Возвращаясь теперь к охранительному течению русского богословия XX в., мы прежде всего заметим, что, сливаясь с ортодоксальным учением Церкви, оно в то же время перестает быть светским. Два главных писателя этого направления, П. Флоренский и С. Булгаков (известный нам борьбою за «идеализм»), стали священниками. П. Флоренскому принадлежит обширная работа, построенная на пристальном изучении не только святоотеческих писаний, но и философской литературы, по всем вопросам, чем-нибудь связанным с его «православной теодицеей». Книга о. Флоренского «С толп и утверждение истины» (1914) имела чрезвычайно большое влияние на последующих представителей того же течения богословской мысли. О «мысли» в собственном смысле, впрочем, здесь трудно говорить, ибо Истина, составляющая предмет книги, переносится автором из области познаваемого всецело в область мистического. «Рассудок не принимает» необходимых для усвоения Истины построений. Самое большое, на что рассудок способен, – это дойти до своего «идеального предела» и принять, «как регулятивный принцип», возможность «потустороннего, запредельного, трансцендентального образования». Свое исходное отношение к этому непостигаемому и непостижимому Флоренский определяет известной формулой Тертуллиана и Паскаля: credo, quia absurdum – верю, потому что нелепо, «верю, вопреки стонам рассудка, хочу быть безрассудным». Утвердившись на достигнутой ступени веры и признав, что «вера есть источник высшего разумения», богоискатель переходит затем к формуле Ансельма Кентерберийского: credo, ut intelligam – верю, чтобы понять. И только перескочив через новые девять веков, от Ансельма до нашего времени, верующий удостоверяется, что он «не только верит, но и знает». И он, «радостный, взывает»: «intelligo, ut credam – понимаю, чтобы верить».
Что же именно, непостижимое, составляет предмет веры и является Истиной с большой буквы? Флоренский ставит в центр православного разумения и «дискурсивной интуиции» догмат Святой Троицы. Рациональный подход к нему возможен путем, уже указанным Соловьевым: преодоление скептического и иллюзионистского мировоззрения требует признания абсолютного начала.

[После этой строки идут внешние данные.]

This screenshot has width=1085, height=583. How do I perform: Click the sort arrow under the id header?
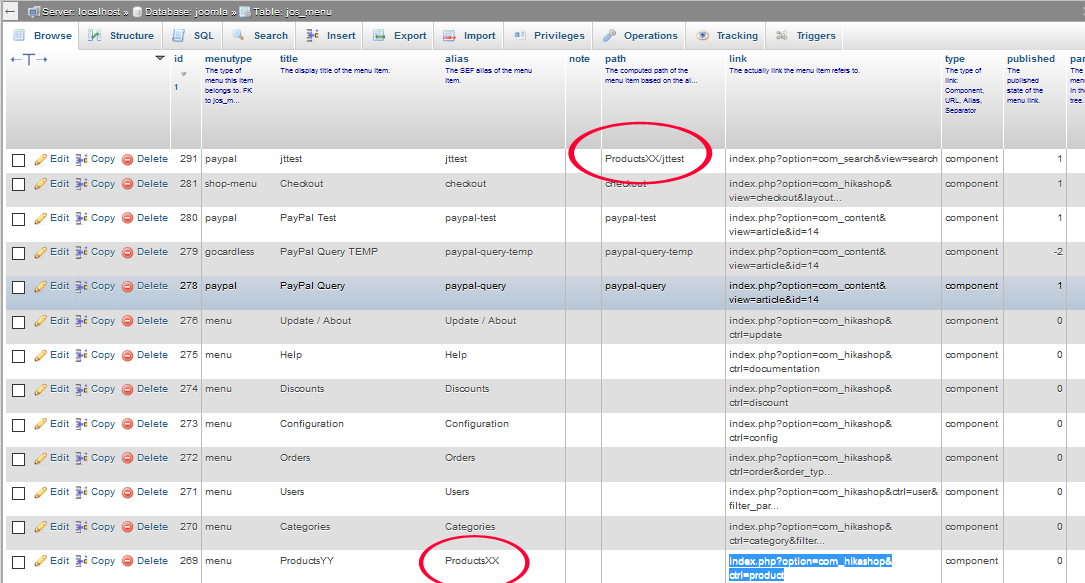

Начало это вопреки закону тождества раскрывается в троичном понятии: «Я», которое выходит в «не-Я» – в «другое», и созерцает себя при помощи «третьего». «Такое сочетание терминов для рассудка не имеет и не может иметь смысла, ничего не обозначает». Но тут и является на помощь вера. Выхождение «Я» из себя в «не-Я» с этой точки зрения уже не есть предельное логическое рассуждение разума, а начальный акт «любви». Конечно, здесь разумеется не «эмпирическое» понятие любви, не психофизиология любви, не «альтруистические эмоции и стремление к благу человечества, а нечто мистическое». «Истинная любовь есть выход из эмпирического и переход в новую действительность». Это есть «вхождение в божественную жизнь, которое в самом богообщающемся субъекте сознается им, как ведение Истины». Такое состояние может быть достигнуто, однако, лишь «при истечении, влиянии в другого силы Божией, расторгающей узы человеческой конечной самости». Эти «невыразимые, несказанные, неописуемые переживания… не могут облечься в слово иначе, как в виде противоречия», антиномии, которые в природе и в духе человеческом не только непонятны, но и не должны быть понимаемы в порядке логическом. «Как идеальную, предельную границу, где снимается противоречие, мы ставим догмат». А рассудок, который хочет понять антиномию, исключив из нее противоречие, совершает односторонний «выбор» или, по-гречески, «ересь» (hairesis). Такой «выбор», например, сделало арианство, попытавшись понять непонятное разумом «единосущие» ипостасей Святой Троицы и подставив вместо него понятное, но «еретическое» «подобосущие» (вместо homousia – homoiusia).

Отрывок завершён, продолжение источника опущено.